For any learning algorithm $A$, probability distribution $D$, and a loss function $L$ whose range is $[0,1]$, show that the following 2 statements are equivalent.
For every $\epsilon, \delta > 0$ there exist $m(\epsilon,\delta)$ such that $\forall m \geq m(\epsilon, \delta)$ $$\mathbb{P}_{S \sim D^m}[L_D(A(S))> \epsilon] < \delta$$
$\lim_{m \to \infty}\mathbb{E}_{S \sim D^m}[L_D(A(S))]= 0$
where $D^m$ is distribution over samples $S$ of size $m$ and $A(S)$ is hypothesis that $A$ returns after receiving sample $S$.
I'm stuck at proving $1 \rightarrow 2$. Pick $\epsilon, \delta > 0$. Assume $B = \{S: L(A(S)) > 0 \}$ - collection of samples such that the learner returns a hypothesis with nonzero loss over true $D^m$.

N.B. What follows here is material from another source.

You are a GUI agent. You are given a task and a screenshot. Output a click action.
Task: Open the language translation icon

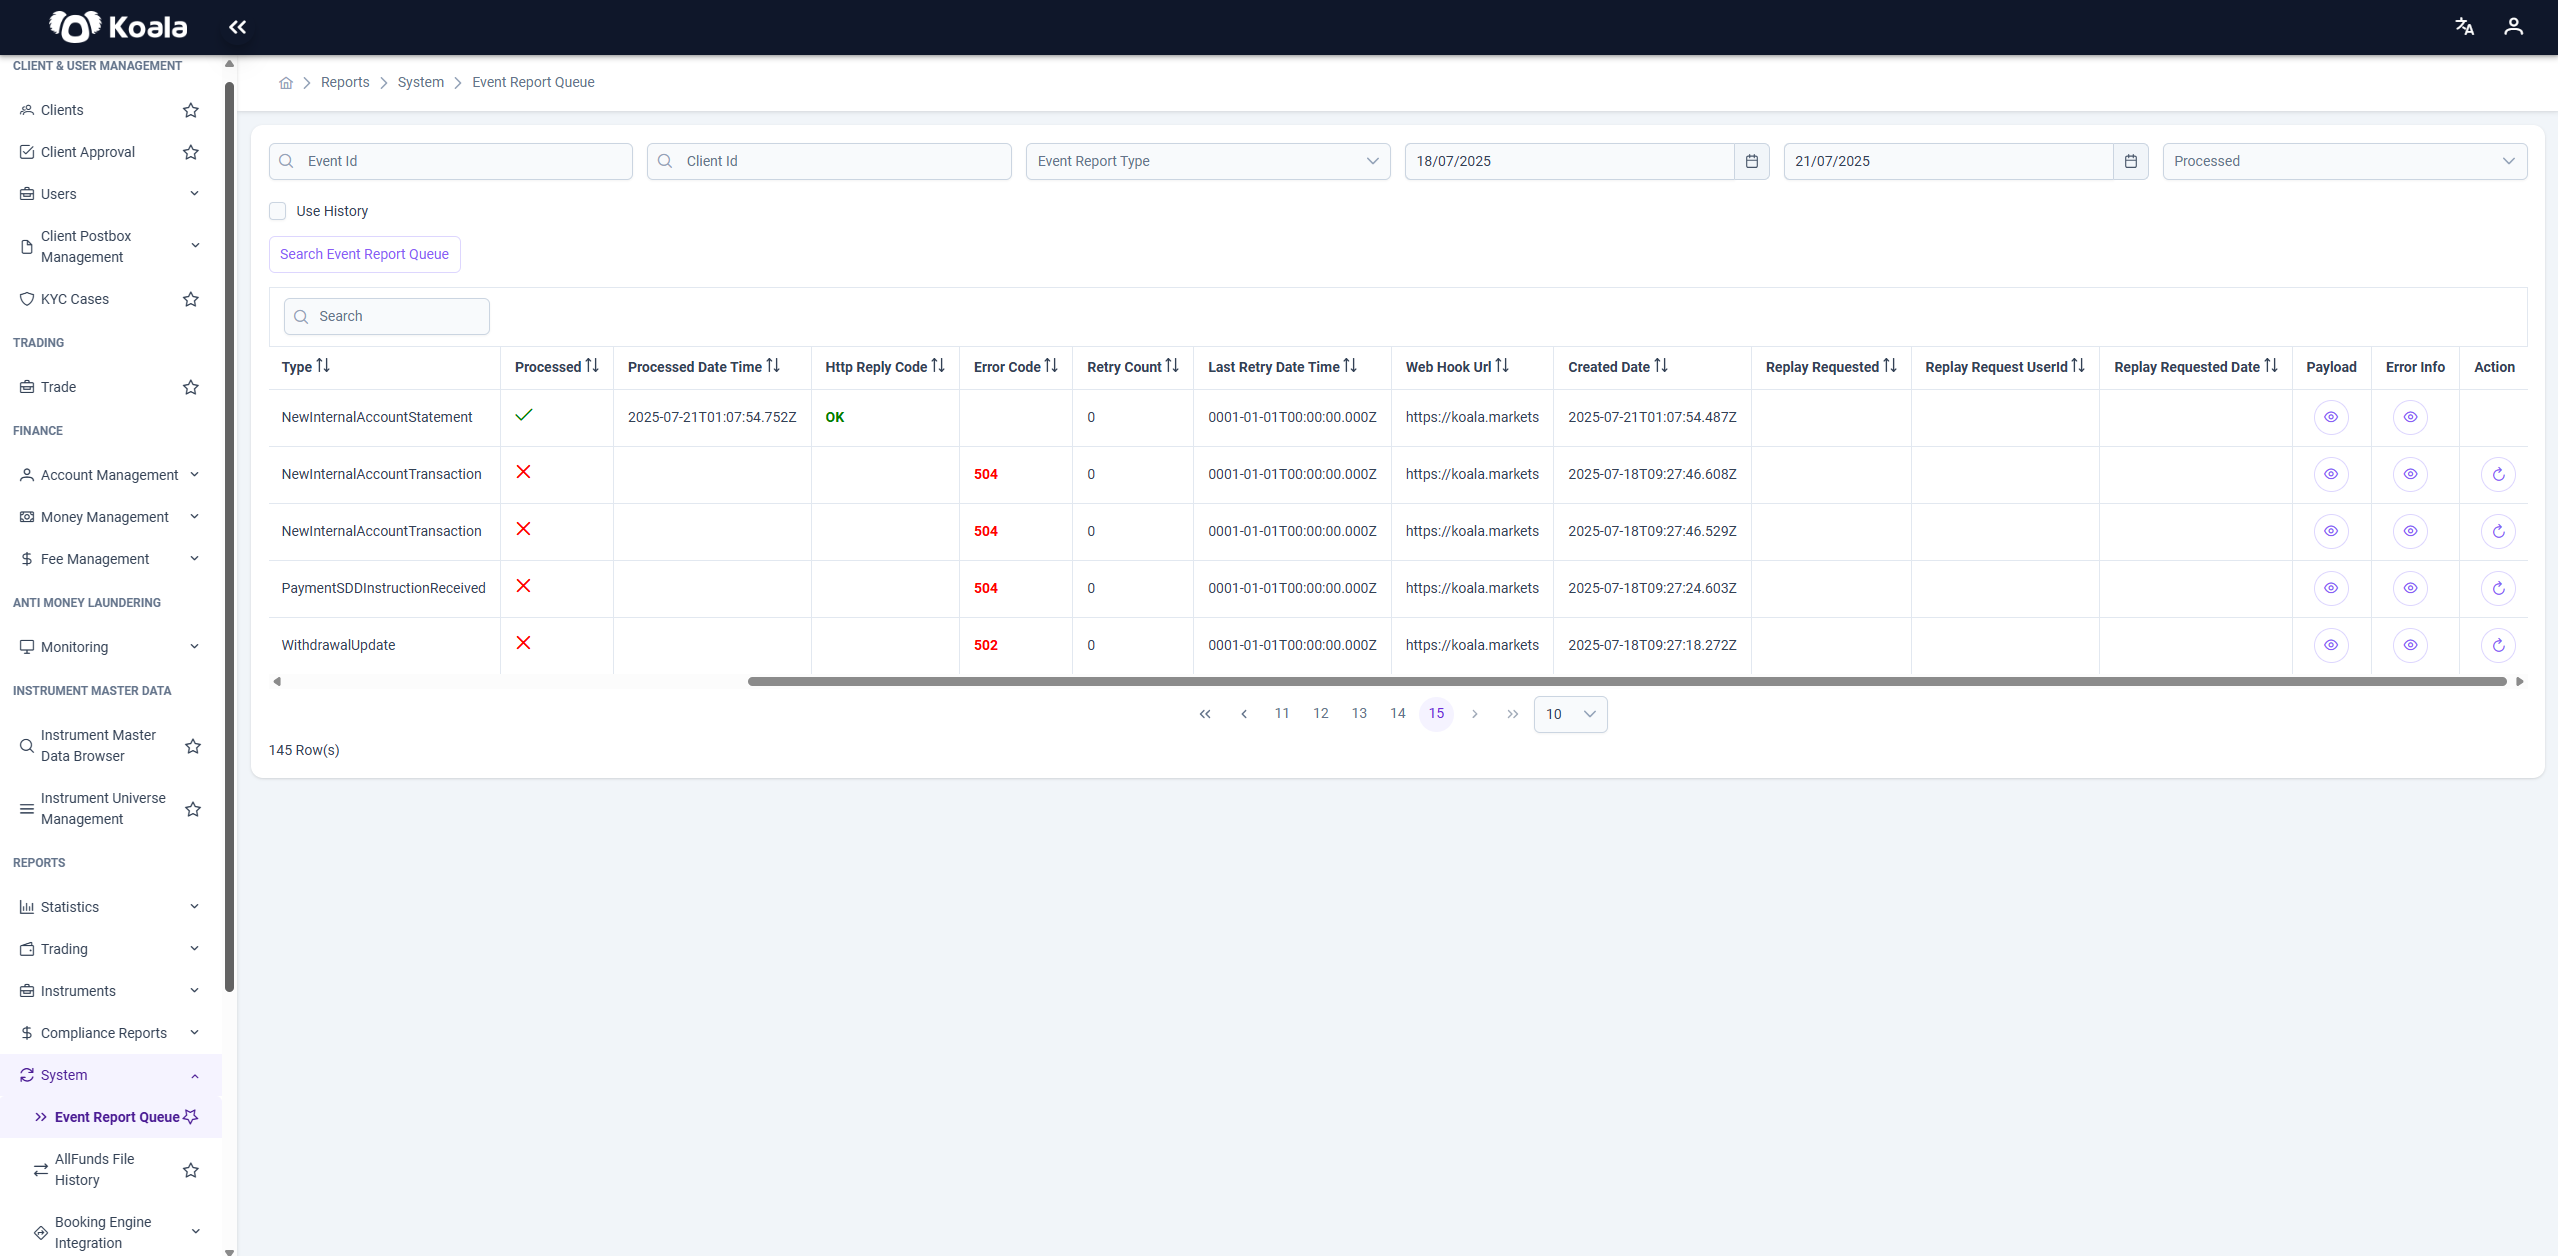(x=2464, y=27)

We have $$\mathbb{E}_{S \sim D^m}[L_D(A(S))] = \sum_{S \in B} L_D(A(S))P_{S \sim D^m}(S)$$ Now, we can also define $B_{\epsilon} = \{S: L(A(S)) > \epsilon \}$, and so we get, by (1), $$\sum_{S \in B} L_D(A(S))P_{S \sim D^m}(S) = \sum_{S \in B - B_\epsilon} L_D(A(S))P_{S \sim D^m}(S) + \sum_{S \in B_{\epsilon}} L_D(A(S))P_{S \sim D^m}(S)$$ $$ \leq \epsilon + \delta\sum_{S \in B_{\epsilon}} L_D(A(S))$$
I am not sure how to bound the sum at this point. You can probably say that $B_{\epsilon} \to \emptyset$ since $m \to \infty$ (more datapoints to learn over), but I don't see how to make this more rigorous.